免疫グロブリンまたは他のタンパク質を、精製または単離の目的で液体源から抽出する技術、特にクロマトグラフィーの分離技術および材料について提供する。
主に哺乳類の体液または細胞培養回収物である液体源からの免疫グロブリン及び他のタンパク質の抽出は、診断および治療用途ならびに一般的な実験室研究のために、十分に濃縮された形態または精製された形態でタンパク質を得るのに重要である。しかし、タンパク質、及び特に免疫グロブリンの精製はしばしば、低収率、費用のかかる分離媒体の使用、分離媒体の生成物への浸出のような要素に見舞われ、抽出プロセスで使用された異物の安全な廃棄に関する懸念がある。本発明では、これらの問題の少なくともいくつかに対処することを追及する。

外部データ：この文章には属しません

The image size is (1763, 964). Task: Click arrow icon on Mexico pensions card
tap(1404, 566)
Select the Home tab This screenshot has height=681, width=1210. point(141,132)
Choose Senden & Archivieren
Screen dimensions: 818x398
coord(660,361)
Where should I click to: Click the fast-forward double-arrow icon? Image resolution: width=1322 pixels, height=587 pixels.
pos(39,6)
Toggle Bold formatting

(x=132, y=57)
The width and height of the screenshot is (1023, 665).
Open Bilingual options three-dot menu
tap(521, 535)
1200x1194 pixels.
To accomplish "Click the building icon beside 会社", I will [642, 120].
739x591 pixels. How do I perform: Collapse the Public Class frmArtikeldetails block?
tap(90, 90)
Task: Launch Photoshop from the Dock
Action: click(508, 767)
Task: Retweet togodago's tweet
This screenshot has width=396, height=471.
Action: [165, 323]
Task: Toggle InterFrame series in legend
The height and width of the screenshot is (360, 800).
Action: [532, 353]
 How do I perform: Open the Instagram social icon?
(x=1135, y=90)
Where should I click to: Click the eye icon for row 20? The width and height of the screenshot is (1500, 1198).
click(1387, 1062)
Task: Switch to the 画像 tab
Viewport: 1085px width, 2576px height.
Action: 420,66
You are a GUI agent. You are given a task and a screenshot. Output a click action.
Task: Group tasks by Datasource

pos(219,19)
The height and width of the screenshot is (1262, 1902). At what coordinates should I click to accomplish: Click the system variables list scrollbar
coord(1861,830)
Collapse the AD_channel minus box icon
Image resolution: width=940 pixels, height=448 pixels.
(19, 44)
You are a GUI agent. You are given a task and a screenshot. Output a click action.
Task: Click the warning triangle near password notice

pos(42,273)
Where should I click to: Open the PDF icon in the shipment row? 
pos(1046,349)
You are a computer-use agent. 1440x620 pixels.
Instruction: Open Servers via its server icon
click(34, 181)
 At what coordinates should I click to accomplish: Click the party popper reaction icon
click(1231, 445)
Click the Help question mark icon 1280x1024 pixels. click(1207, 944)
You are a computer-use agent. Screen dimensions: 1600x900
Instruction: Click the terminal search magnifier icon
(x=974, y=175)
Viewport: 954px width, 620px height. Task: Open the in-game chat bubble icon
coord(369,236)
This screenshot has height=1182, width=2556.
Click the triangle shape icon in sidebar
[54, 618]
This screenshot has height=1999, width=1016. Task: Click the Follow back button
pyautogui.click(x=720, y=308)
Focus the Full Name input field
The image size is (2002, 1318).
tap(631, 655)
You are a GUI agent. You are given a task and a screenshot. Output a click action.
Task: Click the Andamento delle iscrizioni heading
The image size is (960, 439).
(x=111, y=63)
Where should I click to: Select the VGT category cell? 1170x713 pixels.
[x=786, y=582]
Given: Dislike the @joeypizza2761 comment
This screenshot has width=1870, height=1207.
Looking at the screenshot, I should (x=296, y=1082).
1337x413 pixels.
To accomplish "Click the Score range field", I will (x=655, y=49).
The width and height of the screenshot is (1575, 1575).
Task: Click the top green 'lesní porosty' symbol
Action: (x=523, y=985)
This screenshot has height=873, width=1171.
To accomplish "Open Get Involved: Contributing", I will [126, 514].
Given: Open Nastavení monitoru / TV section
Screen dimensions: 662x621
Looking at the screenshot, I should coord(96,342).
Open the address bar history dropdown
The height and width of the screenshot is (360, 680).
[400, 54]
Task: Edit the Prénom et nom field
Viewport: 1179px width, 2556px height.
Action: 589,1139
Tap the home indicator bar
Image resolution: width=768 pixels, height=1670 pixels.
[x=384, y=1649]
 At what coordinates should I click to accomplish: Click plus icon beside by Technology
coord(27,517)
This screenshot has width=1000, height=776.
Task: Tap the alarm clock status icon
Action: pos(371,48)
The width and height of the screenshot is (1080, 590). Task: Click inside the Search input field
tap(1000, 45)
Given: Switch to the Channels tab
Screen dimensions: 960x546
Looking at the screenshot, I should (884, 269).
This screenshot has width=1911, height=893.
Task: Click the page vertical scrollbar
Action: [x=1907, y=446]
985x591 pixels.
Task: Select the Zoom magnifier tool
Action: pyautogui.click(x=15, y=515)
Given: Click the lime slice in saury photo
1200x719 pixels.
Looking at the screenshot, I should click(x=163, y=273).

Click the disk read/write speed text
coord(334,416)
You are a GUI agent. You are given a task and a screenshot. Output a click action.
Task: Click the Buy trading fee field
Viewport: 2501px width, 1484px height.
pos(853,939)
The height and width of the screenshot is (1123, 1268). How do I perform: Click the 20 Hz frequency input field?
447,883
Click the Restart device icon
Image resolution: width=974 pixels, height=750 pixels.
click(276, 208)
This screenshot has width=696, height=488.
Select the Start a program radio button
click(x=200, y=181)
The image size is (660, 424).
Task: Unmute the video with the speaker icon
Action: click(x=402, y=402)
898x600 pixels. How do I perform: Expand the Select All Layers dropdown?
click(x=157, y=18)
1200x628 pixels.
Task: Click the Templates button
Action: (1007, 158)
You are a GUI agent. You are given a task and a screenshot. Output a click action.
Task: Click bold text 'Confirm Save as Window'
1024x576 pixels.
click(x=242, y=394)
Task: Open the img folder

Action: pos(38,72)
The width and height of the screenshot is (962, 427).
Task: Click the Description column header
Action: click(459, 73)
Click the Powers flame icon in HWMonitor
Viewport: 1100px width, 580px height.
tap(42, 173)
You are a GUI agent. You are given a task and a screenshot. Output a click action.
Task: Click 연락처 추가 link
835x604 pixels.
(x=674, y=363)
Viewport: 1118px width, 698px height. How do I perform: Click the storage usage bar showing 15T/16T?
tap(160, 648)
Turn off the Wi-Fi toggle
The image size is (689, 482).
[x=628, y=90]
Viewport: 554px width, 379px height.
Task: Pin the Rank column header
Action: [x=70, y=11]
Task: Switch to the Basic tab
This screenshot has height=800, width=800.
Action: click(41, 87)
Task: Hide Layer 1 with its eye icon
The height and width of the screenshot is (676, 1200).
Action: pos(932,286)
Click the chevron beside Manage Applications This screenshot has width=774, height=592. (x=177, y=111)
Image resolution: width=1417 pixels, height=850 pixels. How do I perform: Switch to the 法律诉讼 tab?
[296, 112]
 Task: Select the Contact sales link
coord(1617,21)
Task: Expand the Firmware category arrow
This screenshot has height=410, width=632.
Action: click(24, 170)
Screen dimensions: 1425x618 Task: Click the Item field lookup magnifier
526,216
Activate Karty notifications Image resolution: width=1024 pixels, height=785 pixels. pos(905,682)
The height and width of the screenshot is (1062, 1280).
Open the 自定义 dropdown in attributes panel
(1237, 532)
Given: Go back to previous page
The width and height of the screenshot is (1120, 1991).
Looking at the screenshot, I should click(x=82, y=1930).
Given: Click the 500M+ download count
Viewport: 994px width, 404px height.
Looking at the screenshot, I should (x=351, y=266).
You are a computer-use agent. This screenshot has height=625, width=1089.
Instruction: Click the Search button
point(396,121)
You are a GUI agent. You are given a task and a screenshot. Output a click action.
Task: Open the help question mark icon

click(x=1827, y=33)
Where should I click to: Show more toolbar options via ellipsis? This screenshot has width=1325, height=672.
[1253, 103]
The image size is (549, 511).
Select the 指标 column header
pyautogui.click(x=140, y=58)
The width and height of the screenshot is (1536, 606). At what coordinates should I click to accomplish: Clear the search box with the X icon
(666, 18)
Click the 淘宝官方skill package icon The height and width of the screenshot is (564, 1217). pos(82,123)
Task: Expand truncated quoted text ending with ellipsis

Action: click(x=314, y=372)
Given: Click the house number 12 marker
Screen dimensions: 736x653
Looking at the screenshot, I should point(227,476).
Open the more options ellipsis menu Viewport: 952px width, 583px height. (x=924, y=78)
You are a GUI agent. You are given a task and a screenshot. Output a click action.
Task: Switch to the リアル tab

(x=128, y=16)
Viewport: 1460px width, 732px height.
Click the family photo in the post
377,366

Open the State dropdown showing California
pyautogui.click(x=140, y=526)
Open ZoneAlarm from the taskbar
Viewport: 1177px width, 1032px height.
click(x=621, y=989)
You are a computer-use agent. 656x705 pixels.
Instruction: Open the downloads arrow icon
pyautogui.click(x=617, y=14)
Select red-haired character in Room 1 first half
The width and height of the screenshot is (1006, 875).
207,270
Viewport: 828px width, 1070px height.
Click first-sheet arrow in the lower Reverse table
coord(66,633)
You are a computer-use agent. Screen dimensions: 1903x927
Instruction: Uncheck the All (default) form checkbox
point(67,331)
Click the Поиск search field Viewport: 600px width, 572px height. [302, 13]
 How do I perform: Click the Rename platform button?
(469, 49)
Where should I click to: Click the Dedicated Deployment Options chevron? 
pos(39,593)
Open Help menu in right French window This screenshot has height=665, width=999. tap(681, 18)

(a)溶液源のタンパク質を、リガンドを介して固体支持体に結合させるために、溶液源を、固体支持体に結合したリガンドを含む混合モードクロマトグラフィー媒体に接触させる工程であって、リガンドが、疎水性基と、カルボキシル基またはスルホ基のいずれかとを含み、疎水性基が、ペプチドを含むリンケージによってカルボキシル基またはスルホ基に連結されており、固体支持体が、直径の中央値が0.5μm以上である孔を有し、直径0.1μm以下の孔は実質的に持たず、リガンドが疎水性基で、1〜3個の原子の鎖を介して固体支持体に結合している、工程;及び
(b)結合したタンパク質を固体支持体から溶出する工程。
(a)溶液源の抗体の少なくとも一部を、リガンドを介して固体支持体に結合させるために、pH4.0〜約6.0で、抗体を含む溶液源を、固体支持体に結合したリガンドを含む混合モードクロマトグラフィー媒体に接触させる工程であって、リガンドが、疎水性基と、カルボキシル基またはスルホ基のいずれかとを含み、固体支持体が、直径の中央値が0.5μm以上である孔を有し、直径0.1μm以下の孔は実質的に持たず、リガンドが疎水性基で、1〜3個の原子の鎖を介して固体支持体に結合している、工程;及び
(b)結合した抗体を、pH約6.1〜約8.5で固体支持体から溶出する工程。
(a)直径の中央値が0.5μm以上である孔を有し、直径0.1μm以下の孔は実質的になく、かつ、約200〜約300μmol/mLのジオール密度を有する、ジオール官能性固体粒子上で、ジオール基をアルデヒド基に酸化し、それによってジオール官能性固体粒子をアルデヒド官能性固体粒子に変換する工程;及び
(b)アミン官能性リガンドをアルデヒド官能性粒子に結合する工程であって、アミン官能性リガンドが、カルボキシル基またはスルホ基のいずれかと連結したアミン置換疎水性基を含む、工程。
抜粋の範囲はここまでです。